La norma ha venido implantándose desde finales de 1994 con la ayuda de campañas publicitarias institucionales en los medios masivos de comunicación, y sin embargo eso no bastó para que la gente se acostumbrara a velar por su seguridad y la de su familia. Es por ello que durante los primeros siete meses de este año el número de infractores llegó a los 70.000, convirtiéndose de esta forma las multas y los funcionarios del tránsito en una especie de representantes de un régimen del terror.

MAS VALE PREVENIR QUE LAMENTAR
Aunque el uso del cinturón de seguridad no garantiza la integridad ni la vida del conductor y sus acompañantes, afirmó a SEMANA Rodolfo Ardila, asesor de la Secretaría de Tránsito y Transporte de Bogotá, sí previene la muerte y lesiones graves en los accidentes.
Al frenar o chocar el cuerpo se desplaza a una fuerza superior a 20 veces el peso del cuerpo y entonces la cabeza y las rodillas chocan contra el techo, el parabrisas, el volante o el tablero. Y como toda fuerza tiene su reacción, el cuerpo luego es lanzado hacia atrás, y si los asientos no tienen protector de cabezas las vértebras cervicales se pueden quebrar, causando de esta forma la muerte o lesiones graves que puedan llevar a ésta o incluso a estados lamentables de salud.
No en vano se realizan campañas como esta, a pesar de los remilgos de la gente, en donde es tan fácil salvar una vida con tan sólo apretarse el cinturón. Es así como, según Ardila, el número de infractores por la violación a esta norma ha empezado a reducirse significativamente, sobre todo en Bogotá, porque según el funcionario esta es la ciudad piloto en el tema de la seguridad. Y es que si los 1.300 muertos en accidentes del año pasado no asustaron a la ciudadanía, los 700 millones de pesos que pagaron los bogotanos en tan sólo siete meses tendrán que alertar a más de un conductor desprevenido para que desde ya hagan un alto en el camino que mas que necesario es vital.

CONTRA LA INSEGURIDAD
Con los antecedentes de heridos y muertes por accidentes de tránsito. las entidades institucionales han decidido declararle la guerra a la inseguridad a punta de multas. De acuerdo con estudios realizados por la Secretaría de Tránsito y Transporte de Bogotá las principales causas de accidentes son: pasar el semáforo en rojo, adelantar en curva, conducir en estado de embriaguez, transitar sin luces y fallas mecanicas.

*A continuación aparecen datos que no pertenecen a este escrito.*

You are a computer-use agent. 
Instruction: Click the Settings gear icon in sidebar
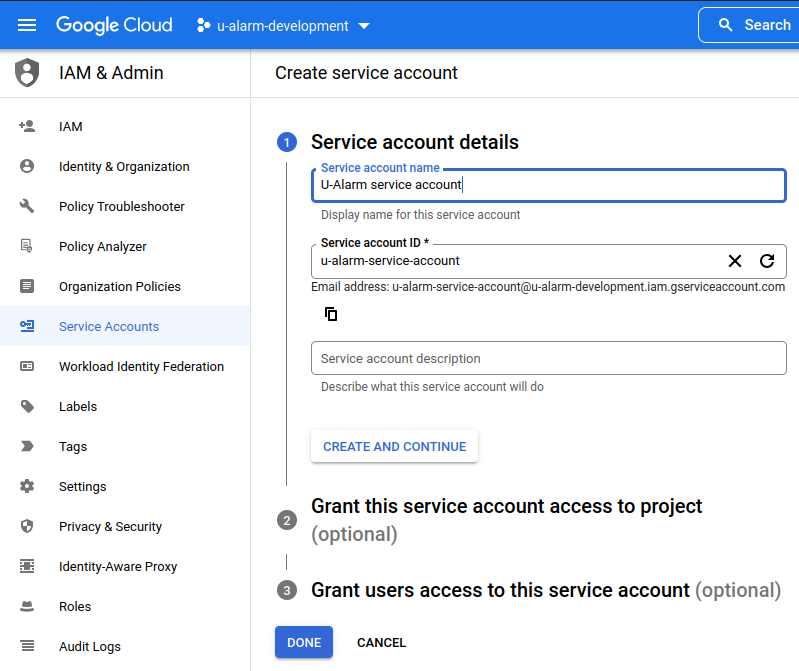(x=27, y=486)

Es por eso que se estan haciendo grandes operativos, no sólo para revisar el uso del cinturón sino para verificar el estado de los vidrios de escape de emergencia, el extintor y el estado general tanto del conductor como de los 870.000 vehículos tanto públicos como privados que transitan por las calles, avenidas y carreteras de Bogotá, así como de los miles que circulan en todo el territorio nacional.
Recientemente el Ministerio de Transporte lanzó una campaña dirigida tanto a los ciclistas como a los conductores que recorren las carreteras del país para que cumplan con las normas y respeten las señales de transito. Fabio Parra, figura ciclística nacional e internacional, es el personaje que identifica la cumpaña que busca, como las demás medidas, reducir el índice de accidentalidad en el país.
Todo parece indicar que si las cosas van como van, si los operativos y campañas siguen su rumbo, si las nuevas y eficaces creaciones, como el extintor en los motores, se reglamentan y por último si los ciudadanos se responsabilizan de sus vidas, así sea a punta de multas, el índice de accidentes bajará ostensiblemente.